Some data:
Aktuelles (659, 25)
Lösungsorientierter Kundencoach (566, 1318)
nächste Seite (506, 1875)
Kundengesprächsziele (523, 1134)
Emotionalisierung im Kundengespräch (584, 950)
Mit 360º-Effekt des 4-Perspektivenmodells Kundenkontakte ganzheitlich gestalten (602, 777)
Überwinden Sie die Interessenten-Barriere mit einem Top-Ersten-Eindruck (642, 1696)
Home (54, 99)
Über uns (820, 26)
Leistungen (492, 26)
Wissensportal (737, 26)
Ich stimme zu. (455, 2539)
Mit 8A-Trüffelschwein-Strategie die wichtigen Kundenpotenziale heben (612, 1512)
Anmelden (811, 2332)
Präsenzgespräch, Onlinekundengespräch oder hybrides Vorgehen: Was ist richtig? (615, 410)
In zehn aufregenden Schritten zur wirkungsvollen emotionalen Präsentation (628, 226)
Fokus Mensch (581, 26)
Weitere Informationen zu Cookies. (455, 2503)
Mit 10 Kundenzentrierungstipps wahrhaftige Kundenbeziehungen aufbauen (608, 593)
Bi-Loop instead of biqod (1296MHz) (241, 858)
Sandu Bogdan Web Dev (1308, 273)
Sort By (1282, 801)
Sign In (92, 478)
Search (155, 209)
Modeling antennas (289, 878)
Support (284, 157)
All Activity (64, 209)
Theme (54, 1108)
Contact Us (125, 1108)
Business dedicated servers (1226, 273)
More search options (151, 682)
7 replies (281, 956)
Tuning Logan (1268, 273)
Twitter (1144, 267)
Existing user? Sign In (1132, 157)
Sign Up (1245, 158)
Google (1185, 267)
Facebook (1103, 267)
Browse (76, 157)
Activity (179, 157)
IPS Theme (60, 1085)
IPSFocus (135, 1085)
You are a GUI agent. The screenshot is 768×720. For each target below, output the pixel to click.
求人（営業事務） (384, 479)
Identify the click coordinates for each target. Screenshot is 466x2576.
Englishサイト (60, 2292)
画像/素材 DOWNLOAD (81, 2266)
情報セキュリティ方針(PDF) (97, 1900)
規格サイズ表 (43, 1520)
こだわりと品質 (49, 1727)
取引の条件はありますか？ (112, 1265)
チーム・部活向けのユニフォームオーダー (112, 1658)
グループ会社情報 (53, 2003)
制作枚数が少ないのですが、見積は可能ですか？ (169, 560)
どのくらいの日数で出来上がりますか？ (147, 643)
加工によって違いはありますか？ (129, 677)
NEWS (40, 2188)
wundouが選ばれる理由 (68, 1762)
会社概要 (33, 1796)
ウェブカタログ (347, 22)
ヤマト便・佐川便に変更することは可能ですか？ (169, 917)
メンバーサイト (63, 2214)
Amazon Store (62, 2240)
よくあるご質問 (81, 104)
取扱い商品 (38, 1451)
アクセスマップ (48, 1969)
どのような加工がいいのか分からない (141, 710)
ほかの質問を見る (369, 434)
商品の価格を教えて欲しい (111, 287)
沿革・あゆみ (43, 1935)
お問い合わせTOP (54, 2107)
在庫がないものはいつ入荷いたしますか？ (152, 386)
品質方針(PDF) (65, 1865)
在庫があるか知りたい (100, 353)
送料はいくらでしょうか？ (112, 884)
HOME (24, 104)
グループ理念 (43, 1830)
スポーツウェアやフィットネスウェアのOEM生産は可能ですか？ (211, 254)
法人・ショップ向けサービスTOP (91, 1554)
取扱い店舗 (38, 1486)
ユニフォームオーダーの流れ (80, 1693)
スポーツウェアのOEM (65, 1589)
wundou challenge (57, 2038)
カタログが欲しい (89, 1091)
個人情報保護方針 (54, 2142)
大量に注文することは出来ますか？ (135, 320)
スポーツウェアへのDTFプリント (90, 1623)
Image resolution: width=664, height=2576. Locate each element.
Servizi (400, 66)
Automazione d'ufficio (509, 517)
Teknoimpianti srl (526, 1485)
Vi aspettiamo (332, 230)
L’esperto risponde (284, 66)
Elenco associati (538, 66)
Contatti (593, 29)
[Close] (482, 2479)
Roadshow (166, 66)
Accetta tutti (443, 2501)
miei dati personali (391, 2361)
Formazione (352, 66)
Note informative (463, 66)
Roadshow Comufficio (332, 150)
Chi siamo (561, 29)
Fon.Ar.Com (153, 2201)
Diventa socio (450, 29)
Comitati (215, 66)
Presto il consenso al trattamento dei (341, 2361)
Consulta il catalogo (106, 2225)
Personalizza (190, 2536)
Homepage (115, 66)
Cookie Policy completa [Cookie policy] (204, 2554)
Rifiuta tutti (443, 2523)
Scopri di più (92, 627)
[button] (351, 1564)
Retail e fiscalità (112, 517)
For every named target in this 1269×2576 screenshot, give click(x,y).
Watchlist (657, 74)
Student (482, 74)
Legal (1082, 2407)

OBJECTIVE
Please update the data above by changing every "Sign In" to "Log In" and leaving everything else as it is.

EXPECTED ANSWER
Aktuelles (659, 25)
Lösungsorientierter Kundencoach (566, 1318)
nächste Seite (506, 1875)
Kundengesprächsziele (523, 1134)
Emotionalisierung im Kundengespräch (584, 950)
Mit 360º-Effekt des 4-Perspektivenmodells Kundenkontakte ganzheitlich gestalten (602, 777)
Überwinden Sie die Interessenten-Barriere mit einem Top-Ersten-Eindruck (642, 1696)
Home (54, 99)
Über uns (820, 26)
Leistungen (492, 26)
Wissensportal (737, 26)
Ich stimme zu. (455, 2539)
Mit 8A-Trüffelschwein-Strategie die wichtigen Kundenpotenziale heben (612, 1512)
Anmelden (811, 2332)
Präsenzgespräch, Onlinekundengespräch oder hybrides Vorgehen: Was ist richtig? (615, 410)
In zehn aufregenden Schritten zur wirkungsvollen emotionalen Präsentation (628, 226)
Fokus Mensch (581, 26)
Weitere Informationen zu Cookies. (455, 2503)
Mit 10 Kundenzentrierungstipps wahrhaftige Kundenbeziehungen aufbauen (608, 593)
Bi-Loop instead of biqod (1296MHz) (241, 858)
Sandu Bogdan Web Dev (1308, 273)
Sort By (1282, 801)
Log In (92, 478)
Search (155, 209)
Modeling antennas (289, 878)
Support (284, 157)
All Activity (64, 209)
Theme (54, 1108)
Contact Us (125, 1108)
Business dedicated servers (1226, 273)
More search options (151, 682)
7 replies (281, 956)
Tuning Logan (1268, 273)
Twitter (1144, 267)
Existing user? Log In (1132, 157)
Sign Up (1245, 158)
Google (1185, 267)
Facebook (1103, 267)
Browse (76, 157)
Activity (179, 157)
IPS Theme (60, 1085)
IPSFocus (135, 1085)
You are a GUI agent. The screenshot is 768×720. For each target below, output the pixel to click.
求人（営業事務） (384, 479)
Identify the click coordinates for each target. Screenshot is 466x2576.
Englishサイト (60, 2292)
画像/素材 DOWNLOAD (81, 2266)
情報セキュリティ方針(PDF) (97, 1900)
規格サイズ表 (43, 1520)
こだわりと品質 (49, 1727)
取引の条件はありますか？ (112, 1265)
チーム・部活向けのユニフォームオーダー (112, 1658)
グループ会社情報 (53, 2003)
制作枚数が少ないのですが、見積は可能ですか？ (169, 560)
どのくらいの日数で出来上がりますか？ (147, 643)
加工によって違いはありますか？ (129, 677)
NEWS (40, 2188)
wundouが選ばれる理由 (68, 1762)
会社概要 (33, 1796)
ウェブカタログ (347, 22)
ヤマト便・佐川便に変更することは可能ですか？ (169, 917)
メンバーサイト (63, 2214)
Amazon Store (62, 2240)
よくあるご質問 (81, 104)
取扱い商品 (38, 1451)
アクセスマップ (48, 1969)
どのような加工がいいのか分からない (141, 710)
ほかの質問を見る (369, 434)
商品の価格を教えて欲しい (111, 287)
沿革・あゆみ (43, 1935)
お問い合わせTOP (54, 2107)
在庫がないものはいつ入荷いたしますか？ (152, 386)
品質方針(PDF) (65, 1865)
在庫があるか知りたい (100, 353)
送料はいくらでしょうか？ (112, 884)
HOME (24, 104)
グループ理念 (43, 1830)
スポーツウェアやフィットネスウェアのOEM生産は可能ですか？ (211, 254)
法人・ショップ向けサービスTOP (91, 1554)
取扱い店舗 (38, 1486)
ユニフォームオーダーの流れ (80, 1693)
スポーツウェアのOEM (65, 1589)
wundou challenge (57, 2038)
カタログが欲しい (89, 1091)
個人情報保護方針 (54, 2142)
大量に注文することは出来ますか？ (135, 320)
スポーツウェアへのDTFプリント (90, 1623)
Image resolution: width=664, height=2576. Locate each element.
Servizi (400, 66)
Automazione d'ufficio (509, 517)
Teknoimpianti srl (526, 1485)
Vi aspettiamo (332, 230)
L’esperto risponde (284, 66)
Elenco associati (538, 66)
Contatti (593, 29)
[Close] (482, 2479)
Roadshow (166, 66)
Accetta tutti (443, 2501)
miei dati personali (391, 2361)
Formazione (352, 66)
Note informative (463, 66)
Roadshow Comufficio (332, 150)
Chi siamo (561, 29)
Fon.Ar.Com (153, 2201)
Diventa socio (450, 29)
Comitati (215, 66)
Presto il consenso al trattamento dei (341, 2361)
Consulta il catalogo (106, 2225)
Personalizza (190, 2536)
Homepage (115, 66)
Cookie Policy completa [Cookie policy] (204, 2554)
Rifiuta tutti (443, 2523)
Scopri di più (92, 627)
[button] (351, 1564)
Retail e fiscalità (112, 517)
For every named target in this 1269×2576 screenshot, give click(x,y).
Watchlist (657, 74)
Student (482, 74)
Legal (1082, 2407)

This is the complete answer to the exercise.